SC issues contempt notice to RBI in RTI case

The Supreme Court has issued notice to the Reserve Bank of India (RBI) on a contempt petition which alleged that the central bank did not provide information sought about the inspection reports of some banks and on the alleged irregularities in the case of Sahara Group of companies under the transparency law.

A bench headed by Justice Nageshwar Rao issued the notice on a petition filed by a Mumbai resident who contended that the RBI had refused to part with the sought information despite apex court rulings on the issue.

   

The petitioner, Girish Mittal, represented by senior counsel Prashant Bhushan and Pranav Sachdeva, contended that he had sought information under the RTI Act in December 2015 like copies of inspection reports of ICICI Bank, Axis Bank, HDFC Bank and SBI from April 2011 and copies of cases files with file notings on various irregularities detected by RBI in the case of Sahara Group of companies and erstwhile Bank of Rajasthan.

The contempt petition is concerned with the “denial of information”, he said.

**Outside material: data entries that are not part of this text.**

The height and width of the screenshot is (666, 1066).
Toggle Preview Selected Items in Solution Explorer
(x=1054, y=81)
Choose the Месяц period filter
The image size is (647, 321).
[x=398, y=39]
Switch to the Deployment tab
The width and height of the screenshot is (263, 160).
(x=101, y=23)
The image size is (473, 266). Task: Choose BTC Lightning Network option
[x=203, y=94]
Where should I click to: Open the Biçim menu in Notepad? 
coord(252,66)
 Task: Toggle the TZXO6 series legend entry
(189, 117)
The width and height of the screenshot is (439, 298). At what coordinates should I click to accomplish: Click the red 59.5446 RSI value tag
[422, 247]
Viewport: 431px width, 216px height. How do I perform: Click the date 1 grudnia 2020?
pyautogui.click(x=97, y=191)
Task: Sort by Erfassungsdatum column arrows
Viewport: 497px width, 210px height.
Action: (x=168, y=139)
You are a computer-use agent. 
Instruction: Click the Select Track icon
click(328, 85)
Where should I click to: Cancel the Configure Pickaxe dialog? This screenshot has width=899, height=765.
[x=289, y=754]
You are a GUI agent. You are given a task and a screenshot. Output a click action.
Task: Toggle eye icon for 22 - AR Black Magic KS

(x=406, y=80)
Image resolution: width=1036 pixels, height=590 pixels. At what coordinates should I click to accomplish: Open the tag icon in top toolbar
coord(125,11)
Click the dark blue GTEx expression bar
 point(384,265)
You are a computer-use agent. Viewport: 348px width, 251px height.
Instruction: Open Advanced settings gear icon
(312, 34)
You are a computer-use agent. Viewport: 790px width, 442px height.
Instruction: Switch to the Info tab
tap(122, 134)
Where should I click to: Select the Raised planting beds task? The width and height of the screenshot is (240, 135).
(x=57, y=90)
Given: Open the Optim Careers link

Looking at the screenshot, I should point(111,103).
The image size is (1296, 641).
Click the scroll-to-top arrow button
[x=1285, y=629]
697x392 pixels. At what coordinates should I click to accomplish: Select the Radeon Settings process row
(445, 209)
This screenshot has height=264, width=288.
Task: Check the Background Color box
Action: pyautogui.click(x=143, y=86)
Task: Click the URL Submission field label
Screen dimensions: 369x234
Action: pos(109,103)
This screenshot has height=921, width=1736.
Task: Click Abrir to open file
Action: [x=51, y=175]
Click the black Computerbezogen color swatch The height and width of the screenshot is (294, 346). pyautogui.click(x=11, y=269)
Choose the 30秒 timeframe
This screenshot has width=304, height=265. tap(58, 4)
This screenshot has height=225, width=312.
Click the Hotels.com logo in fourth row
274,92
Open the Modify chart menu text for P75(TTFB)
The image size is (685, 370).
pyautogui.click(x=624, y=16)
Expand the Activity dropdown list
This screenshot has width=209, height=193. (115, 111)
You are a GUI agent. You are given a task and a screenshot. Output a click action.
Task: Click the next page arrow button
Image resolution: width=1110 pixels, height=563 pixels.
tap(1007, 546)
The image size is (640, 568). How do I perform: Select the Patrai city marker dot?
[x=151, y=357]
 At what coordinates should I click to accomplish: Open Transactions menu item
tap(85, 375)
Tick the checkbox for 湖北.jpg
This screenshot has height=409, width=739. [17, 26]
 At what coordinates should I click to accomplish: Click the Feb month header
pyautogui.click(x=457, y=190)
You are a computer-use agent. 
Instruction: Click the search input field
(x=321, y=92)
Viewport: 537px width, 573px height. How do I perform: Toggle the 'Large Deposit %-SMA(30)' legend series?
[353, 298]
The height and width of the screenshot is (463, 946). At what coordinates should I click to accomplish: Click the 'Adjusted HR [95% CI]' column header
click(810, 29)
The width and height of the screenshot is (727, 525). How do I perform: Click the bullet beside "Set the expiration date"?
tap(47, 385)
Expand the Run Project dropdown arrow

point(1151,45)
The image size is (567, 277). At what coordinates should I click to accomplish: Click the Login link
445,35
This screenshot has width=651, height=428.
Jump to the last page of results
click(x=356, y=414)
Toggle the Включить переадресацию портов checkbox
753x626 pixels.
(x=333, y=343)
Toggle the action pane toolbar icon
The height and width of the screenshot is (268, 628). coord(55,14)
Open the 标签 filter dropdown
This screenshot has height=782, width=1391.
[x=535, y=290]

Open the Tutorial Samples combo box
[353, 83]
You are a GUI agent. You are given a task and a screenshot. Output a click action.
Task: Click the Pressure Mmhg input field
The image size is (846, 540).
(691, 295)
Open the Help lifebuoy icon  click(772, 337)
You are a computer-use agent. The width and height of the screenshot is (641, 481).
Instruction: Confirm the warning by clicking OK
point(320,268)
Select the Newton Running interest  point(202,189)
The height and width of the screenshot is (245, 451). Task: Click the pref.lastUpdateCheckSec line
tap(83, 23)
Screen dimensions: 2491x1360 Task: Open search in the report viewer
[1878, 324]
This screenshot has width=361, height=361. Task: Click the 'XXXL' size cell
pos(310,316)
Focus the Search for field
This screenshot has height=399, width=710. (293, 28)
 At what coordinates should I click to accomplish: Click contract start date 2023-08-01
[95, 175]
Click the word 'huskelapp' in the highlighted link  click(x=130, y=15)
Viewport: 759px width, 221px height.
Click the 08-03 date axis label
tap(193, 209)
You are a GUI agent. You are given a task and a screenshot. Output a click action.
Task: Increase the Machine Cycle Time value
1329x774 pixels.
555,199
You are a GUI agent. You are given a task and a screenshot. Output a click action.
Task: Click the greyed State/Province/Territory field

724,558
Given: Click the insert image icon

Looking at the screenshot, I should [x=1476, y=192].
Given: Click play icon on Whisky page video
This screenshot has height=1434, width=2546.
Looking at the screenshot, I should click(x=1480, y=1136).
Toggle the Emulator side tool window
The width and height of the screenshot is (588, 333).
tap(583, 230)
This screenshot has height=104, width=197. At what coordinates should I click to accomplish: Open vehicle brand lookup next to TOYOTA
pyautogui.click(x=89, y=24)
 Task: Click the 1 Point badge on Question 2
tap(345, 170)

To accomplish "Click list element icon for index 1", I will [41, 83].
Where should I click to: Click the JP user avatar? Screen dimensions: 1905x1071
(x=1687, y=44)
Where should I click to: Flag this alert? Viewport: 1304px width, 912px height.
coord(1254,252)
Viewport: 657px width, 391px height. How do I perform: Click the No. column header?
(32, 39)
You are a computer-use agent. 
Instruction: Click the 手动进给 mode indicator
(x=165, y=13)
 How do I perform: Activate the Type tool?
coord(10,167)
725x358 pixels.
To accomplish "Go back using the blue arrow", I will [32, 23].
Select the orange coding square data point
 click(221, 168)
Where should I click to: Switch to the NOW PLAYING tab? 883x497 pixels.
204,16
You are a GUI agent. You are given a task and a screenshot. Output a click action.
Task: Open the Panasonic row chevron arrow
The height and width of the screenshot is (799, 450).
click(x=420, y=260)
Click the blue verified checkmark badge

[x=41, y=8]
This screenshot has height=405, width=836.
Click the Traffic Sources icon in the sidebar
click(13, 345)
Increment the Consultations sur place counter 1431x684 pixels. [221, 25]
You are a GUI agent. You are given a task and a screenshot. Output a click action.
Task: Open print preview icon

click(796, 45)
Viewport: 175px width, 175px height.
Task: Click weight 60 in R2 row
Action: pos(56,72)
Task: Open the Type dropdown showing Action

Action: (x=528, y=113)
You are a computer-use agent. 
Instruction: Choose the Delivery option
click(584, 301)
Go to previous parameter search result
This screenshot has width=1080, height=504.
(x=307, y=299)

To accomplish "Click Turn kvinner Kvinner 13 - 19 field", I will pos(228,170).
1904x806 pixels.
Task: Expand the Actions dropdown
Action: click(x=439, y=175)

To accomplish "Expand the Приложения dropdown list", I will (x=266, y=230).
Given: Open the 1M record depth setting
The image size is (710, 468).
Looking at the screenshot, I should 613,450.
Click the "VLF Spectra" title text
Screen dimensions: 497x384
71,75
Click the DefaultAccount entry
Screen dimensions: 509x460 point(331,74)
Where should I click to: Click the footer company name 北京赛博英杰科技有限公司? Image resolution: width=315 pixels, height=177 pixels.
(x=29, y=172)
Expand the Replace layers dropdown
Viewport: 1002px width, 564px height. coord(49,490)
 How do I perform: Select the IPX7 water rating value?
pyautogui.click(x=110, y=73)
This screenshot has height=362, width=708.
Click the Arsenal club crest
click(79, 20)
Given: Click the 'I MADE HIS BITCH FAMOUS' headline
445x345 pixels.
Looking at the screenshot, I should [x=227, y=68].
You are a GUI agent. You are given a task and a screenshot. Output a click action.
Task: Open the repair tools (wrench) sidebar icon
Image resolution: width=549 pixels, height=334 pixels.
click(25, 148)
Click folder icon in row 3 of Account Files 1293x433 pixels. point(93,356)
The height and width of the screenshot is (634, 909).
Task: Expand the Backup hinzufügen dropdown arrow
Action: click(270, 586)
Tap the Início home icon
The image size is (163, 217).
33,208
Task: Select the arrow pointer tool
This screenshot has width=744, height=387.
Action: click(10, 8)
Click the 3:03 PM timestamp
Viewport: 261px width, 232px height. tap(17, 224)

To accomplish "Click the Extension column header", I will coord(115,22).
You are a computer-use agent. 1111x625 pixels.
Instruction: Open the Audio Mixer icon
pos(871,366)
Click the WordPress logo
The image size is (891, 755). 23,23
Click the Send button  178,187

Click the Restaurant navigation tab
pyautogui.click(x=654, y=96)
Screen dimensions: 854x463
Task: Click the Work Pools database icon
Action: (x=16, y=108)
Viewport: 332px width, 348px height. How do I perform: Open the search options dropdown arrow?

The petition recalled the Supreme Court ruling in a case that RBI is clearly not in any fiduciary relationship with any bank. RBI has no legal duty to maximise the benefit of any public sector or private sector bank and thus there is no relationship of ‘trust’ between them. 

“The RBI ought to act with transparency and not hide information that might embarrass individual banks. It is duty bound to comply with the provisions of the RTI Act and disclose the information sought,” the apex court had observed in that case.